Когда приезжала мама, она с сыном спала в гостиной; Аристакес – на тахте, Ашхен – на раскладушке. Она, как и бабушка, рассказывала ему перед сном сказки, но чаще – пела. У Ашхен был низкий, очень красивый голос, и она ему пела колыбельные песни. Он очень любил мамин голос, а когда она заканчивала песню, притворялся спящим. Тогда Ашхен включала лампу на письменном столе (желтый абажур) и, подперев голову ладонью, читала книгу. Аристакес осторожно открывал глаза, смотрел на нее и улыбался, когда улыбалась она, прочтя в книге что-то смешное. Но вот свет выключался, и слышно было, как мама кутается в одеяло. Можно было спать!

А потом наступило утро. Солнце смотрело в окно и освещало гостиную. От этого все в комнате улыбалось. Елка была совсем другой, нежели ночью, не такой сказочно волшебной, и тоже улыбалась. Часы стучали каким-то утренним стуком, а телевизор все еще спал. У Аристакеса сердце радостно екнуло: ведь мама приехала… Он слышал ее голос из кухни. Она пила свой непременный утренний кофе и беседовала с бабушкой. Дед пошел на работу. Был понедельник.

– Не разбудить ли его? – спросила мама.

– Ашхен-джан, пускай спит, – ответила бабушка. – А мы приготовим ему что-то вкусное на завтрак.

И тогда Аристакес закричал:

– Мама, я уже проснулся!

В гостиную вошла мама и поцеловала его. Она была в халате, надетом поверх ночной сорочки, и от этого он почувствовал себя счастливым: значит, сегодня мама не уезжает.

Потом опять был вечер. Они все сидели в гостиной. Как обычно: дед в кресле смотрел телевизор или читал газету, бабушка на тахте вязала внуку жилет, рядом с ней мама читала книгу. А он, Аристакес, рисовал автомобили, сидя за письменным столом деда. Он думал о том, что ему очень хочется спросить маму о брате, сказать, что ему очень хотелось бы иметь братика, но понимал, что сейчас об этом не надо спрашивать. Сегодня Ашхен была очень грустная, глаза ее печалились, и, когда она поднимала их от книги и смотрела на него, он видел в них какую-то непонятную ему тоску. И ему хотелось крикнуть ей: «Ни о чем не думай, ни о ком!
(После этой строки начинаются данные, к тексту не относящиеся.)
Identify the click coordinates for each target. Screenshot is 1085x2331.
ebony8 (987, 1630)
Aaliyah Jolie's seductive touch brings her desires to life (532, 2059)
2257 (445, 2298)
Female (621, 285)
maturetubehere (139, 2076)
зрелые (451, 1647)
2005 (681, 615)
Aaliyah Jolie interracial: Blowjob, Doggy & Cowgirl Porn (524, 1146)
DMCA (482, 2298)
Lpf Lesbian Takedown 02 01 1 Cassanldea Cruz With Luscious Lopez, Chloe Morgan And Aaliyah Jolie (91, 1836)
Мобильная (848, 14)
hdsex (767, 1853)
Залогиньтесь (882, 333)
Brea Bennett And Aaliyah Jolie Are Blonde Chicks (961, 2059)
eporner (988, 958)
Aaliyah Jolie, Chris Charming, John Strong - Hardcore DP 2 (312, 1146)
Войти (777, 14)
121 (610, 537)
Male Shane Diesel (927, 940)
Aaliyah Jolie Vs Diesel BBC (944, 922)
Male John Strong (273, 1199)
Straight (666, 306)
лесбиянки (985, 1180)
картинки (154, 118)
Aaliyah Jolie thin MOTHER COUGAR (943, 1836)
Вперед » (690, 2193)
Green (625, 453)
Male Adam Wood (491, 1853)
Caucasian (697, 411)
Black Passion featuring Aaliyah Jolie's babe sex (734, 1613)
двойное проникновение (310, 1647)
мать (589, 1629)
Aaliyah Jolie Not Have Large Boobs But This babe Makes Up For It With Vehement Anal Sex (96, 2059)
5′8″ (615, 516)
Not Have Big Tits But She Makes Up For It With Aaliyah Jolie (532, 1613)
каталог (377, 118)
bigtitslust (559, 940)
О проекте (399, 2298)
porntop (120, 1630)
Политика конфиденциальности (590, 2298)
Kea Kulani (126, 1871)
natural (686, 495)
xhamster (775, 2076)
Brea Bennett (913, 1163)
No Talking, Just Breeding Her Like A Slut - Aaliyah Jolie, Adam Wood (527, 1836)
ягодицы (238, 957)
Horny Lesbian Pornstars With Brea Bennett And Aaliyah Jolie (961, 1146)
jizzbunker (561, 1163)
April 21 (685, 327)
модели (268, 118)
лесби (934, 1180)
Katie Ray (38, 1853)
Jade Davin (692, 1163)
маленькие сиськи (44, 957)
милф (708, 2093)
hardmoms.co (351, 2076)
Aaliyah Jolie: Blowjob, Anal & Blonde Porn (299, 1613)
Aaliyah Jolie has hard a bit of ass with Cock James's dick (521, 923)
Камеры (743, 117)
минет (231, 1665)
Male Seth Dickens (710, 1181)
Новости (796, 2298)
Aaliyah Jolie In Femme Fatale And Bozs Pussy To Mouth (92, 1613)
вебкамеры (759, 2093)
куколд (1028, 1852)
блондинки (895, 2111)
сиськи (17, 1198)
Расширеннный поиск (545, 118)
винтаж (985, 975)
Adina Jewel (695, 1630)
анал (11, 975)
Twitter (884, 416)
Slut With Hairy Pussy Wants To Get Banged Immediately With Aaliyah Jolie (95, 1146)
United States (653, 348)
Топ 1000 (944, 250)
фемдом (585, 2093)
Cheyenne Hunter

Ведь у тебя есть я, твой сын, есть дедушка и бабушка, и никто не может тебя любить так, как мы. Улыбнись мне, и я поцелую тебя и буду рассказывать тебе о реке, о том, что летом я стану уже взрослым и смогу ловить рыбу… Только ты обязательно улыбнись, ну пожалуйста! Бабушка сейчас принесет чай, и мы будем ужинать… А потом ты возьмешь меня с собой в Ереван. Ведь правда? Мы уедем вместе? И там я никому в обиду тебя не дам. Только улыбнись. Сейчас. Улыбнись, чтоб я мог жить, чтоб я не умер. Я умираю, когда ты грустная; я думаю, что ты грустишь из-за меня…»

Он смотрел на свою маму: она читала книгу. Она читала быстро, то и дело переворачивая страницы. А потом вдруг захлопнула книгу и посмотрела на сына. Она улыбалась. Очень-очень счастливо. Он бросился к ней и поцеловал. Он жил. Он это чувствовал. И тогда еще не знал, что ровно год назад, таким же январским вечером, поезд увозил в Ереван его отца, Вардана. И не знал, не мог знать, как тот, еще на перроне, заметил незнакомую молодую женщину, которую провожал незнакомый мужчина одного с ним возраста, в дурацкой старомодной шляпе. А потом оказалось, что отец Аристакеса и эта молодая женщина едут в одном двухместном купе. А потом – что на станции Нахичеван поезд простоял целых два часа. А потом – что все было как-то не так, когда наступило утро. Ведь по утрам всегда бывает как-то не так…

Глава 3

По утрам всегда бывает как-то не так… И утром поезд ехал быстрее, стараясь, казалось, наверстать потерянное время. И это было в те времена, когда еще ходили поезда Ереван – Дзорк – Ереван.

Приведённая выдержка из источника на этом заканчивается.